There are mixed results on associations between atopic dermatitis and COVID-19, with some studies suggesting an increased risk of severe COVID-19 and others reporting a reduced risk. Dupilumab is an antibody directed against the α interleukin (IL)-4 receptor that restores immunity against TH 1-balanced state. Several researchers have observed that dupilumab reduces the risk of SARS-CoV-2 infection.
Janus kinase inhibitors
Janus Kinase (JAK) inhibitors are small molecule agents for the treatment of atopic dermatitis and psoriasis. JAK inhibitors have also been approved for the treatment of cytokine storms related to COVID-19. JAK inhibitors might block interferon signaling, affecting host defense against viruses. Conversely, the JAK inhibitor, tofacitinib, has been approved for use in severe cases of COVID-19 to reduce cytokine storms. Thus, JAK inhibitors might prove useful in COVID-19 during the inflammatory phase, despite the possibility of an increased risk of COVID-19.

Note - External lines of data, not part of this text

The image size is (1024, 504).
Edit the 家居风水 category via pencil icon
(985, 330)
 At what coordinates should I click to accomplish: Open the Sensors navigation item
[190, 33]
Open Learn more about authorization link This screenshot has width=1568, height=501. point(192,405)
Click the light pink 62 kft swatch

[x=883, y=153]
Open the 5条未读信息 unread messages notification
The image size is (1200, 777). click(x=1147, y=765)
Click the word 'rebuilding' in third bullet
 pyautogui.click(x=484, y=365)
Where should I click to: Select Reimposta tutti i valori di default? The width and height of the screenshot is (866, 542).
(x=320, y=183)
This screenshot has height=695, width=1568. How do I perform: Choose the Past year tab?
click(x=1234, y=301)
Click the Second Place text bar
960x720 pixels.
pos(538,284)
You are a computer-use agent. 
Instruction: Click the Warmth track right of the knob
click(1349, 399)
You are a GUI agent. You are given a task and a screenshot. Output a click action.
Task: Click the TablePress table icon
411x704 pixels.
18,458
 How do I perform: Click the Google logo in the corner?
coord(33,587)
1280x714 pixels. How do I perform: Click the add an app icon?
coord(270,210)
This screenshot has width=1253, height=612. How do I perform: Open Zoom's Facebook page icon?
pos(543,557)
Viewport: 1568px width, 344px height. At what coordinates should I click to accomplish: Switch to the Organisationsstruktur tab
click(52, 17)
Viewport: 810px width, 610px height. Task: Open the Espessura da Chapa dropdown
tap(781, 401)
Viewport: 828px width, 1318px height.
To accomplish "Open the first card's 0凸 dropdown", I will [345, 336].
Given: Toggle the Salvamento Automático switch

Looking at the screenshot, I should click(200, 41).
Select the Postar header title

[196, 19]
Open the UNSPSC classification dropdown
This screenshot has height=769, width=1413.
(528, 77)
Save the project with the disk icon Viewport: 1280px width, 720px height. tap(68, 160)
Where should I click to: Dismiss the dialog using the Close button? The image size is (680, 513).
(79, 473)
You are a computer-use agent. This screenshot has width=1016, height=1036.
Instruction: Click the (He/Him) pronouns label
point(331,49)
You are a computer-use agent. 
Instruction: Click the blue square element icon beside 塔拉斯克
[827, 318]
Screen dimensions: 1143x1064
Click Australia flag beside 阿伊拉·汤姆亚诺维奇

The authors posit that the risk of severe COVID-19 may be highly organ-specific and that skin inflammation does not increase the risk of severe disease. Although the mechanism remains elusive, it is hypothesized that for inflammatory skin conditions, regardless of systemic inflammation, the primary site of inflammation is the skin which may influence the prognosis of COVID-19. However, further studies are needed to delineate the underlying mechanisms.